The venerable one foresaw the great storm and trials of Russia, and said that the Lord would save Russia. He said that, in the eyes of the Lord, there is no better national life than that which is governed by a pious, Orthodox king, that for such a Russia do all the martyrs, righteous ones and saints pray. Of such a Russia did the venerable one speak in spiritual ecstasy, leaping about and clapping his hands, as King David did before the Ark of the Covenant. Such a Russia does not now exist. Or have these men of prayer turned away from us? But what do they want from us? They want what the venerable Seraphim desired and taught. He expected faith from us; he wanted, first and foremost, that we seek the divine world, the kingdom of God and His righteousness, as Christ said in the Gospel (Mt. 6:33). He wants us to submit to this goal ourselves, our thoughts and desires, so that in our life we are not guided by our senses, by our passions and sympathies, but on the contrary, that we eradicate or recast them according to the voice of the righteousness of God. He expects struggle from us, expects commitment to God, expects that we will be fiery, and not lukewarm, spiritual, and not merely soulful. The Lord God has need of men! The righteous pray for us; the venerable Seraphim prays for Russia, and the Lord wishes to save it; but He has need of men, and all the more of Orthodox men, because without them Orthodox Holy Russia cannot be established.

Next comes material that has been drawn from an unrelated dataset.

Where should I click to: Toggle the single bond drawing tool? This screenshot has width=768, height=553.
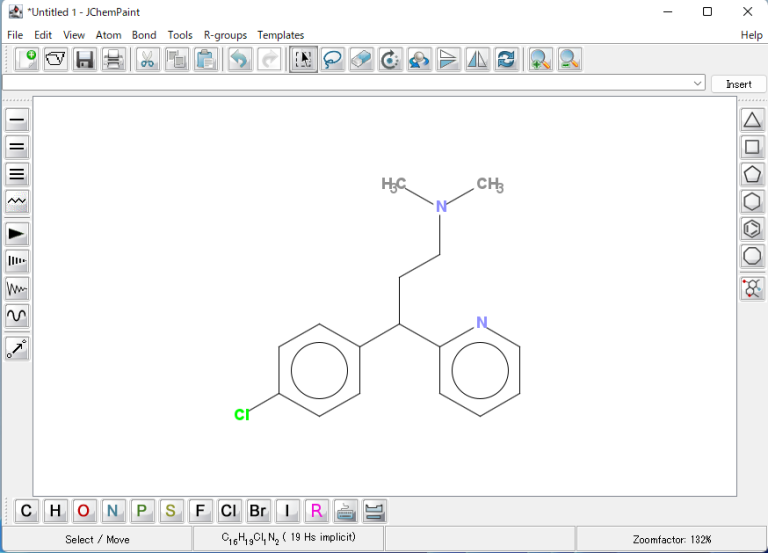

The venerable one calls us to the straight path which is faithful and without compromise. Let us follow him. And when questioned, “Are you with the Church? Are you on the side of righteousness?,” let us answer steadfastly in the affirmative, “Yes!” This is the first and only thing needful, and everything else “will be added unto us,” says Christ.

The content, in brief, of a speech delivered in Belgrade at the solemn assembly of the Brotherhood of Saint Seraphim, on January 15th, 1933.